:: PASSAGE ::
-=-=-=-=-

>>94122264>a creative chokehold on the show until they realized it was going to kill its rating That's kind of exaggerated but the general idea you're getting at is true. Don't think it has anything to do with the ratings though.
Basically since it was Daron's first show there were a few other executives alongside her with more experience in TV. Hard to say what she or they or Disney did or didn't do, but I get every indication that early on it was just trying to be a purely episodic school/Earth-centered comedy-- whether Disney enforced that, the execs did, or whether Daron just went along with it, who knows.
Two storyboarders began doing actual creative things with the generic premises they were given (Mewberty started out as something totally different in outlines, but they changed it so much they received sole credit), the two executives left in the middle of the first season's production. Maybe they were only there to help Daron get into the rhythm of showrunning? Who knows.
Either way, from there on she had more freedom and it stopped being episodic above all else. Those two storyboarders continued to change things up (how we got Blood Moon Ball, Mewnipendence Day, and Storm the Castle) and the show got a little more serious and plotty.

-=-=-=-=-

:: INFORMATION SUPPLIED ::
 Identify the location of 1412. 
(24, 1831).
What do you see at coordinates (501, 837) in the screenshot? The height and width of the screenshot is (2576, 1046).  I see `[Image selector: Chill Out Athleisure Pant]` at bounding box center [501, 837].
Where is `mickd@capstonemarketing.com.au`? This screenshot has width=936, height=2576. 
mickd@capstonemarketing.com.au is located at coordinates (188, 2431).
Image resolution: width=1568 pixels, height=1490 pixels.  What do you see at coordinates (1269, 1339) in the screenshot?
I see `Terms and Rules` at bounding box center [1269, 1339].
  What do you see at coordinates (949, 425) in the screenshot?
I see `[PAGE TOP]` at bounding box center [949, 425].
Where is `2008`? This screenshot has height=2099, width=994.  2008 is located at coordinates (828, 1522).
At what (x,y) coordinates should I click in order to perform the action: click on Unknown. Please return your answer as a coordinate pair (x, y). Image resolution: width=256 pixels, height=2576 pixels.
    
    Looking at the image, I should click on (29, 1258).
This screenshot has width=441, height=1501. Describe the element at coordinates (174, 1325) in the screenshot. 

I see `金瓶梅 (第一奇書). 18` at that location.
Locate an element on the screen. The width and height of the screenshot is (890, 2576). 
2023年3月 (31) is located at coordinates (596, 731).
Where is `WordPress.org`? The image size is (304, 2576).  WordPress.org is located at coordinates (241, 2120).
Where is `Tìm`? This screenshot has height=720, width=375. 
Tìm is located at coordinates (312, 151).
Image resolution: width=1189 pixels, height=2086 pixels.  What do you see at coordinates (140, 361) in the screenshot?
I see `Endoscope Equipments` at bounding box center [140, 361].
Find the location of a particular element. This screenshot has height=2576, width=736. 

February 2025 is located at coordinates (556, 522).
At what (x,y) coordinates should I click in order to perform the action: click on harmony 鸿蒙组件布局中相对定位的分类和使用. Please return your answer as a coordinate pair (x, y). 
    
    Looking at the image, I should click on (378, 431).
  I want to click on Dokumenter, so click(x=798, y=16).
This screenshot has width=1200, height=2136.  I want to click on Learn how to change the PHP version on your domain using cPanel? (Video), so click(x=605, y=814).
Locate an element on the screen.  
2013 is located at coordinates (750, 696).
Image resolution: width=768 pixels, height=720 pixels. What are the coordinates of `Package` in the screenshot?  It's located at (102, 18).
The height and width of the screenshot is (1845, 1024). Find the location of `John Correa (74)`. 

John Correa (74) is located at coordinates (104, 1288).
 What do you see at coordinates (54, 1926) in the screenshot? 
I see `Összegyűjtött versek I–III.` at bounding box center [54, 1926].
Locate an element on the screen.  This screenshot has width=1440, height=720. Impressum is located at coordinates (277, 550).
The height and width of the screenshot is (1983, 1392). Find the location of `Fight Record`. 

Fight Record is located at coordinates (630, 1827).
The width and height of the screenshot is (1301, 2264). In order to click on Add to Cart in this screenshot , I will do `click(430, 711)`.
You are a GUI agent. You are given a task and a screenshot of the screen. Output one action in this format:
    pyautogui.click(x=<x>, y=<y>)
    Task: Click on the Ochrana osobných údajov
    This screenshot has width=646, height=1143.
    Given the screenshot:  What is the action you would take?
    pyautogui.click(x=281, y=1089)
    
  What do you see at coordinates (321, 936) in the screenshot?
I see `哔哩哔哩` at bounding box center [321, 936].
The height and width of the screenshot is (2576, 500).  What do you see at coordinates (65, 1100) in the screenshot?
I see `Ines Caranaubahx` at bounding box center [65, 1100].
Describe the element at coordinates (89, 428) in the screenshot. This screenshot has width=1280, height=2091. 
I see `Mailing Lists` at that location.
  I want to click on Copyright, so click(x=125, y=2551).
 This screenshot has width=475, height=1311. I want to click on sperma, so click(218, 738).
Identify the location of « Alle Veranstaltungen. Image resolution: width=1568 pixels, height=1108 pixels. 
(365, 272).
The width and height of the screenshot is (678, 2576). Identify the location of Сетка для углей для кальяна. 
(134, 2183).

-=-=-=-=-

:: TASKS FOR THIS EXERCISE ::
1) Duplicate the forum post about the show's early production from "Basically since it" up to and including "it, who knows.".
2) Format the listing from the line with "Find the location of a" up to and including the line with "Fight Record is" as a Markdown table with the columns Row and Line, leaving out blank lines.

:: THE REPLIES ::
1)
Basically since it was Daron's first show there were a few other executives alongside her with more experience in TV. Hard to say what she or they or Disney did or didn't do, but I get every indication that early on it was just trying to be a purely episodic school/Earth-centered comedy-- whether Disney enforced that, the execs did, or whether Daron just went along with it, who knows.

2)
| Row | Line |
|---|---|
| 1 | Find the location of a particular element. This screenshot has height=2576, width=736.  |
| 2 | February 2025 is located at coordinates (556, 522). |
| 3 | At what (x,y) coordinates should I click in order to perform the action: click on harmony 鸿蒙组件布局中相对定位的分类和使用. Please return your answer as a coordinate pair (x, y).  |
| 4 |     Looking at the image, I should click on (378, 431). |
| 5 |   I want to click on Dokumenter, so click(x=798, y=16). |
| 6 | This screenshot has width=1200, height=2136.  I want to click on Learn how to change the PHP version on your domain using cPanel? (Video), so click(x=605, y=814). |
| 7 | Locate an element on the screen.   |
| 8 | 2013 is located at coordinates (750, 696). |
| 9 | Image resolution: width=768 pixels, height=720 pixels. What are the coordinates of `Package` in the screenshot?  It's located at (102, 18). |
| 10 | The height and width of the screenshot is (1845, 1024). Find the location of `John Correa (74)`.  |
| 11 | John Correa (74) is located at coordinates (104, 1288). |
| 12 |  What do you see at coordinates (54, 1926) in the screenshot?  |
| 13 | I see `Összegyűjtött versek I–III.` at bounding box center [54, 1926]. |
| 14 | Locate an element on the screen.  This screenshot has width=1440, height=720. Impressum is located at coordinates (277, 550). |
| 15 | The height and width of the screenshot is (1983, 1392). Find the location of `Fight Record`.  |
| 16 | Fight Record is located at coordinates (630, 1827). |